Commonsense knowledge representation and thinking bolster a wide assortment of potential applications in fields, for example, record auto-order, Web seek improvement, theme gisting, social process demonstrating, and idea level conclusion and assessment examination. Answers for these issues, notwithstanding, request vigorous information bases fit for supporting adaptable, nuanced thinking. Populating such information bases is profoundly tedious, making it important to create procedures for deconstructing regular dialect writings into conventional ideas. In this work, we propose an approach for viable multi-word realistic articulation extraction from unlimited English content, notwithstanding a semantic likeness discovery strategy permitting extra matches to be found for particular ideas not officially show in knowledge bases.

References

  1. S. Auer, C. Bizer, G. Kobilarov, J. Lehmann, R. Cyganiak, and Z. Ives. Dbpedia: A nucleus for a web of open data. The Semantic Web, pages 722-735, 2007. 3 http://sentic.net/parser.zip
  2. E. Cambria, N. Howard, J. Hsu, and A. Hussain. Sentic blending: Scalable multimodal fusion for continuous interpretation of semantics and sentics. In IEEE SSCI, Singapore, 2013.
  3. E. Cambria and A. Hussain. Sentic Computing: Techniques, Tools, and Applications. Springer, Dordrecht, Netherlands, 2012.
  4. E. Cambria, D. Rajagopal, D. Olsher, and D. Das. Big social data analysis. In R. Akerkar, editor, Big Data Computing, chapter 13. Chapman and Hall/CRC, 2013.
  5. E. Cambria, Y. Song, H. Wang, and N. Howard. Semantic multi-dimensional scaling for open-domain sentiment analysis. IEEE Intelligent Systems, doi: 10.1109/MIS.2012.118, 2013.
  6. A. Carlson, J. Betteridge, B. Kisiel, B. Settles, E. Hruschka, and T. Mitchell. Toward an architecture for never-ending language learning. In AAAI, pages 1306-1313, Atlanta, 2010.
  7. G. Carroll and E. Charniak. Two experiments on learning probabilistic dependency grammars from corpora.
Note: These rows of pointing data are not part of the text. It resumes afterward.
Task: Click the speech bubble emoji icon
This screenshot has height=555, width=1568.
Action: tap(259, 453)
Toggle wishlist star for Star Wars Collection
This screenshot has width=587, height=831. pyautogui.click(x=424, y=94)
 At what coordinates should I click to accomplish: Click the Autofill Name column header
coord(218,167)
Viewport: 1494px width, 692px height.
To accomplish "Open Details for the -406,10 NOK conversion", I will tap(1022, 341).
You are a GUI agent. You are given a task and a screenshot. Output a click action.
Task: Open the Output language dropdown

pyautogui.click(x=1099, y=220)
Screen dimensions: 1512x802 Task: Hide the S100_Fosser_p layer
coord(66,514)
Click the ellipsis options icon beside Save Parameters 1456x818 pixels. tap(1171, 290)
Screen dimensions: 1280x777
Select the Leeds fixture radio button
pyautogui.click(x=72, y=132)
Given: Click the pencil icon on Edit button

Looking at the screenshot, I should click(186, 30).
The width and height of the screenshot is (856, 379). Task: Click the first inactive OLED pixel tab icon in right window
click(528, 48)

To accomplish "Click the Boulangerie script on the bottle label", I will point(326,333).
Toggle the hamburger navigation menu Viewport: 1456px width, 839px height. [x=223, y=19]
AAAI technical report WS-92-01, Department of Computer Science, Univ., 1992.
  8. E. Charniak. Statistical parsing with a context-free grammar and word statistics. In AAAI, pages 598-603, Providence, 1997.
  9. S. Deerwester, S. Dumais, G. Furnas, T. Landauer, and R. Harshman. Indexing by latent semantic analysis. Journal of the American society for information science, 41(6):391-407, 1990.
  10. C. Eckart and G. Young. The approximation of one matrix by another of lower rank. Psychometrika, 1(3):211-218, 1936.
  11. C. Fellbaum. WordNet: An Electronic Lexical Database (Language, Speech, and Communication). The MIT Press, 1998.
  12. M. Grassi, E. Cambria, A. Hussain, and F. Piazza. Sentic web: A new paradigm for managing social media affective information. Cognitive Computation, 3(3):480-489, 2011.
  13. R. Hwa. Sample selection for statistical grammar induction. In EMNLP, pages 45-52, Hong Kong, 2000.
  14. J. Kandola, J. Shawe-Taylor, and N. Cristianini. Learning semantic similarity. Advances in neural information processing systems, 15:657-664, 2002.
  15. D. Lenat and R. Guha. Building Large Knowledge-Based Systems: Representation and Inference in the Cyc Project. Addison-Wesley, Boston, 1989.

Downloads

Published

2018-04-30

Issue

Section

Research Articles

How to Cite

[1]
G. Padmaja, M. Sarada, " A Graph Based Approach for Efficient Document Similarity Detection, International Journal of Scientific Research in Science, Engineering and Technology(IJSRSET), Print ISSN : 2395-1990, Online ISSN : 2394-4099, Volume 4, Issue 7, pp.65-69, March-April-2018.